An epitope, or antigenic determinant, was defined as the site on an antigen at which an antibody binds, by virtue of the antibody's antigen-combining site (called the paratope) 1. The word epitope derives from the Greek epi, meaning "upon", and topos, or "place", and thus it is the place on the antigen upon which the antibody binds.
As antigens can be recognised by two distinct groups of receptor molecules of the immune system, namely antibodies (Ab's) or T-cell receptors (TCR's), we need to distinguish whether we are talking about epitopes defined by antibodies or by TCR's. This article will deal only with antibody-defined epitopes. See T-Cell Epitope Mapping for a guide to mapping of peptide epitopes defined by TCR's.

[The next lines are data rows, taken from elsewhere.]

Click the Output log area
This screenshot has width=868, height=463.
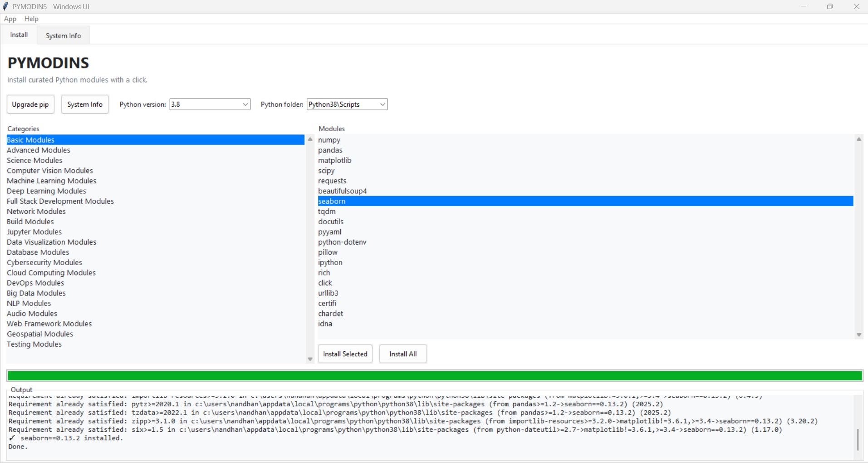click(x=408, y=422)
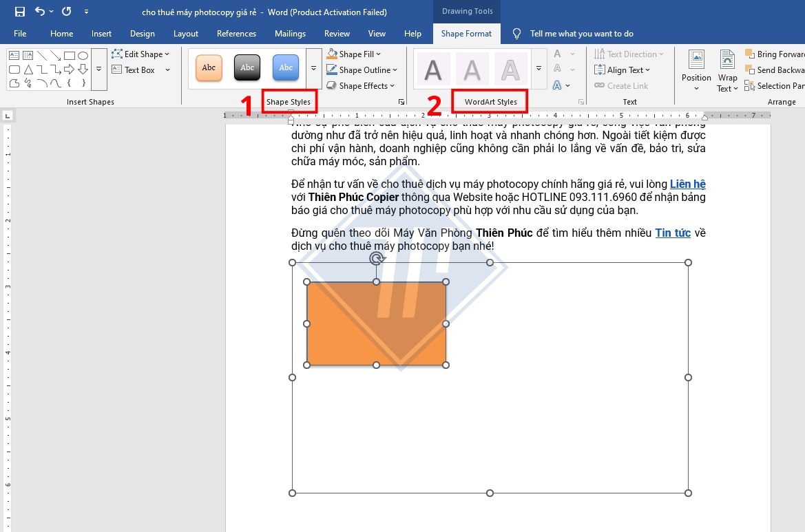The height and width of the screenshot is (532, 805).
Task: Expand the Shape Outline dropdown
Action: (362, 70)
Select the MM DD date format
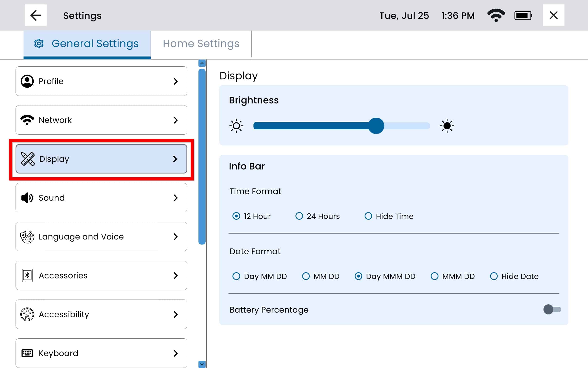 pyautogui.click(x=306, y=276)
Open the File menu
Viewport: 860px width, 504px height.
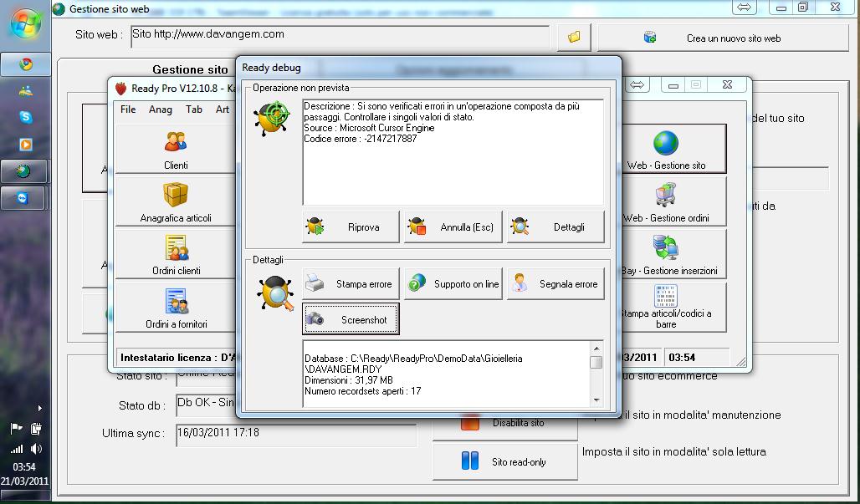tap(128, 109)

The primary structure (amino acid sequence) of many proteins is now known. However, for most of them, the detailed 3- dimensional structure is unknown. The 3-D structure of proteins is only readily solved by crystallographic methods, such as X- ray crystallography, although the rapid development of NMR methods may soon provide an alternative source of such structural information. Mapping epitopes by solving the structure of antigen-antibody complexes using crystallography is impractical in the vast majority of cases, because antigen- antibody crystals are very difficult to make. Therefore, a number of other methods are used to deduce the nature of individual epitopes 2,3,4,5. One of these methods is the use of synthetic fragments (peptides) of the protein antigen, which can be similar enough to the homologous parts of the whole antigen to permit binding by the antibody. For this method to be practical, the affinity of the antibody for the peptide has to be such that the peptide/antibody complex does not dissociate significantly under the conditions of an immunoassay. This situation occurs with linear epitopes, thus allowing the use of peptides to define those epitopes.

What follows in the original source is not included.